→ **Requirement**
Copy the items from the beginning up to and including the line with "pyautogui.click(x=179, y=100)", keeping the requests, and scale every coordinate in the answers by 2.35, rounding to whole numbers with halves rounded up. Leave all other numbers unchanged.

→ **Record set**
^^^^^^^^^^^^^^^^

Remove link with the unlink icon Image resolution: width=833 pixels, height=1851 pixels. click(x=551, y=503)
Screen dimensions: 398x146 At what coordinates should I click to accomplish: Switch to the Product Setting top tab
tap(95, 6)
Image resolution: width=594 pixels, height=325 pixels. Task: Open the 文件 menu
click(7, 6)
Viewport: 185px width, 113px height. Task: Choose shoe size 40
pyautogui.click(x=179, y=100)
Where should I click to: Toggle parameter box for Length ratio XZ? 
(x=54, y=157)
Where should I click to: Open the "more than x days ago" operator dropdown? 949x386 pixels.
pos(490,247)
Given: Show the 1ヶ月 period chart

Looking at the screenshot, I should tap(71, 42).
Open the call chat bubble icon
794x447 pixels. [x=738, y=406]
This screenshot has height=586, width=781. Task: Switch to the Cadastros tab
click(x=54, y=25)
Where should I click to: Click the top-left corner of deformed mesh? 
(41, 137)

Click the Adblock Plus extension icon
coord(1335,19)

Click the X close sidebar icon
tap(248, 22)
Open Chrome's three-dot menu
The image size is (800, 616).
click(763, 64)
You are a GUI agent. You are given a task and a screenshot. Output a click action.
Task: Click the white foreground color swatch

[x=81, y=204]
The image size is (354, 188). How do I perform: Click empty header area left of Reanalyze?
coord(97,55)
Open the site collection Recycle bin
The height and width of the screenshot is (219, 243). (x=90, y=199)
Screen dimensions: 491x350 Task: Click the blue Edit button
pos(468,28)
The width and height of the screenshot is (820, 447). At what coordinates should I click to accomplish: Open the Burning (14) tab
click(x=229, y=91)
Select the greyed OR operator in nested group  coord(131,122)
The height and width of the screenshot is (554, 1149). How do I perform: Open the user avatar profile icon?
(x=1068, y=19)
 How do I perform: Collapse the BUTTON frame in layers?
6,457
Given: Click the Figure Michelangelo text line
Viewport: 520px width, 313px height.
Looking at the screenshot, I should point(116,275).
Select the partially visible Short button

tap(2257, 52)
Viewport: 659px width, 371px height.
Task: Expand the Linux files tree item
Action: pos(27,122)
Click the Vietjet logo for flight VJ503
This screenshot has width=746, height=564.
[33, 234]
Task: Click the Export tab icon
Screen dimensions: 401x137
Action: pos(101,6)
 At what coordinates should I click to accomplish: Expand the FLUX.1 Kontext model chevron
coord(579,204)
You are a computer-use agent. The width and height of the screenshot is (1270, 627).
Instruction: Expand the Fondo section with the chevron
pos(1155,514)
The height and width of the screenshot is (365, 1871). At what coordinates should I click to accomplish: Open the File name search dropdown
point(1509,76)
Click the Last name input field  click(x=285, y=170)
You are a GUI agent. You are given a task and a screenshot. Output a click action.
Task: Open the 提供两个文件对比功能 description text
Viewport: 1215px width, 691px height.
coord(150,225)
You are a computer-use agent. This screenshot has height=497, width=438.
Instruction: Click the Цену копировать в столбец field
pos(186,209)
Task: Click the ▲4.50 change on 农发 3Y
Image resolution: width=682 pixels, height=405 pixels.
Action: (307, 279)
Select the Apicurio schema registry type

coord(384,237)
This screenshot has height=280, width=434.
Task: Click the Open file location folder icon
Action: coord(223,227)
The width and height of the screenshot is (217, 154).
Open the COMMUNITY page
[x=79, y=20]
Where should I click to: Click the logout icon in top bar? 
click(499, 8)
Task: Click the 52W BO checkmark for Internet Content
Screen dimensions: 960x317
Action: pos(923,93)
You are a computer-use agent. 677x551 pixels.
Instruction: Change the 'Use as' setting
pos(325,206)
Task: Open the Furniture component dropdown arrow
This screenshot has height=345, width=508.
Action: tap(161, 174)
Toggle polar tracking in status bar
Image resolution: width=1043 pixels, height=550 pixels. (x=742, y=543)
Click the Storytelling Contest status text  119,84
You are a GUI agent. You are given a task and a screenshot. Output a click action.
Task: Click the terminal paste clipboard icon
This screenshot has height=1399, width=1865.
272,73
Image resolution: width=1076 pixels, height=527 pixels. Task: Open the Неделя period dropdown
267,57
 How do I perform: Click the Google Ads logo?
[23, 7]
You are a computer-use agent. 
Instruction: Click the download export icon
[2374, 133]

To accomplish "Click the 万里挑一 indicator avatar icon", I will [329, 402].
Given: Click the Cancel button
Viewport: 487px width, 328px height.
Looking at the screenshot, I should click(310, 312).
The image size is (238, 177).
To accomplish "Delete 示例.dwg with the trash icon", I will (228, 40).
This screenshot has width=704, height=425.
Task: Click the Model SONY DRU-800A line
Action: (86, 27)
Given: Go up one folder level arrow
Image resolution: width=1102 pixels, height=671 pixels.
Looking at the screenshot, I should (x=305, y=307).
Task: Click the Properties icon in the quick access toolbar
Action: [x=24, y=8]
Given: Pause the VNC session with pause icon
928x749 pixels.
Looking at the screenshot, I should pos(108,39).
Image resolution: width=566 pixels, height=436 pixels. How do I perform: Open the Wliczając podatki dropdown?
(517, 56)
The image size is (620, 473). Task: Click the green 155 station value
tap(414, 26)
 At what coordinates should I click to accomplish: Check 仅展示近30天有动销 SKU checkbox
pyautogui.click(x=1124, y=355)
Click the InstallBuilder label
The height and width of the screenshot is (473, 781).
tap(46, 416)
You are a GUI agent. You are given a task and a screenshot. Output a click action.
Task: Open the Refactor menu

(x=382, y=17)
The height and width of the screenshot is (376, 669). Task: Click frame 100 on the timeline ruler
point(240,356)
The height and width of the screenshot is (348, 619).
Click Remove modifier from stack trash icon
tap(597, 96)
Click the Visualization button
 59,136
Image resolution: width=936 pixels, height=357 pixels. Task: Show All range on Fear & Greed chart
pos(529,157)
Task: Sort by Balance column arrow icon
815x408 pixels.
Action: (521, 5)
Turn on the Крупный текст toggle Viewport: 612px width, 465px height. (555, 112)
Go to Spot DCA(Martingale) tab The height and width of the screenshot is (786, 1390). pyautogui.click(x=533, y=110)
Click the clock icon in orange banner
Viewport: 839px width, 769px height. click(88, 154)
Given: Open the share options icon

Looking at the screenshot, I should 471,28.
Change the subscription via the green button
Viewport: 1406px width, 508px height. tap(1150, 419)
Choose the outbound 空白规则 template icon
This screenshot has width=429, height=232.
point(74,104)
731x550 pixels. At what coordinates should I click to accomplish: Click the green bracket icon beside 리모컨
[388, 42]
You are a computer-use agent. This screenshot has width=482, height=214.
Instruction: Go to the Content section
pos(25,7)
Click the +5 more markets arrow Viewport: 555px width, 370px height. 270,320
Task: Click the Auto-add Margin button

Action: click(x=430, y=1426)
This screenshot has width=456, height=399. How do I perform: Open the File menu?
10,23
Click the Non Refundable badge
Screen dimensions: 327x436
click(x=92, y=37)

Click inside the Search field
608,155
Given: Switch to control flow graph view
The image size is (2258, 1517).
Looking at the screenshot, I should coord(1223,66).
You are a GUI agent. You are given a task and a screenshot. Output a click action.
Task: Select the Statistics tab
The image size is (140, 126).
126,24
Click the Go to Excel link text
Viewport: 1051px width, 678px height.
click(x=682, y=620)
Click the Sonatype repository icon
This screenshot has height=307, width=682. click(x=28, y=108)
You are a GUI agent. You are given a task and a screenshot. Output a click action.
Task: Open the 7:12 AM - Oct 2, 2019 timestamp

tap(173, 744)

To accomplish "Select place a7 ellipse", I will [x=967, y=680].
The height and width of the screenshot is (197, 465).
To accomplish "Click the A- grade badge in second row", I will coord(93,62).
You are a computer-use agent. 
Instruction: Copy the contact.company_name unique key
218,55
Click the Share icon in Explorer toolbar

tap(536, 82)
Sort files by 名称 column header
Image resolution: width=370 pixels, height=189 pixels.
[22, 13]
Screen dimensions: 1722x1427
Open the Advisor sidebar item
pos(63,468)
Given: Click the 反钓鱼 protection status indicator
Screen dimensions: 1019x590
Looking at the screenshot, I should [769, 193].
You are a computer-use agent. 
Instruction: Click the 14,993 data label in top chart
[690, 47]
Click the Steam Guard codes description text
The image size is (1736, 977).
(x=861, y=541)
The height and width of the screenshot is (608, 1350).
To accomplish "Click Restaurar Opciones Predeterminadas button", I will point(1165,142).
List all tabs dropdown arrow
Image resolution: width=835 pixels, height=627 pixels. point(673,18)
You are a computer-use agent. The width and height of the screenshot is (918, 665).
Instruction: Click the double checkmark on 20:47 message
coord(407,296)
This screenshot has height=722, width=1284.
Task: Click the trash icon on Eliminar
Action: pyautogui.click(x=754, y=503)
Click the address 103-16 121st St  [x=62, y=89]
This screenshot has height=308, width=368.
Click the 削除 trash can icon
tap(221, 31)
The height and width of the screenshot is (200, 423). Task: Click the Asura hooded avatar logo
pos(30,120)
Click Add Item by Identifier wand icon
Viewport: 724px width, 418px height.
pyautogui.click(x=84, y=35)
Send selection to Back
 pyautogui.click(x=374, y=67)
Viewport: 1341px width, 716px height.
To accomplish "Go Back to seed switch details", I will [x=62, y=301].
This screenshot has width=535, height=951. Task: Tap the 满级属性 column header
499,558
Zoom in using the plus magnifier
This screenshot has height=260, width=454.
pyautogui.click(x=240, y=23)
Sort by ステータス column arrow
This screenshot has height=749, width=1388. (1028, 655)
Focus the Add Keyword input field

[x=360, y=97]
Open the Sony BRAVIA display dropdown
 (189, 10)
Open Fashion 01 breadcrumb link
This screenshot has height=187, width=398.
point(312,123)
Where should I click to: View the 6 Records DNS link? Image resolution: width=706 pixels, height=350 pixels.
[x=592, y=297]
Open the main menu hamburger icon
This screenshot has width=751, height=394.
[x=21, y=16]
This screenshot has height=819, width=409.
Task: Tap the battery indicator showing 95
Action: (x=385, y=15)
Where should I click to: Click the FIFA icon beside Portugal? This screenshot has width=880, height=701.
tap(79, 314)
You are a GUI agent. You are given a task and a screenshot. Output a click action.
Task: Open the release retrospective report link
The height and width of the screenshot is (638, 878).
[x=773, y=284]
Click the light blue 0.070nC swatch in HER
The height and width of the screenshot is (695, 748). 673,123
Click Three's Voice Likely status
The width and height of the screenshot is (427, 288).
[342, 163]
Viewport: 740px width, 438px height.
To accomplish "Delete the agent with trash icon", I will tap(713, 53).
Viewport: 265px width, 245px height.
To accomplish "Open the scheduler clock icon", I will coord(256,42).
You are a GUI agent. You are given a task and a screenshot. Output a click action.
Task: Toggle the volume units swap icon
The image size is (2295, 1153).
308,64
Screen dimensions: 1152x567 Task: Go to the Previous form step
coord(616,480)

^^^^^^^^^^^^^^^^

→ **Response below**
Remove link with the unlink icon Image resolution: width=833 pixels, height=1851 pixels. click(x=1295, y=1182)
Screen dimensions: 398x146 At what coordinates should I click to accomplish: Switch to the Product Setting top tab
tap(223, 14)
Image resolution: width=594 pixels, height=325 pixels. Task: Open the 文件 menu
click(16, 14)
Viewport: 185px width, 113px height. Task: Choose shoe size 40
pyautogui.click(x=421, y=235)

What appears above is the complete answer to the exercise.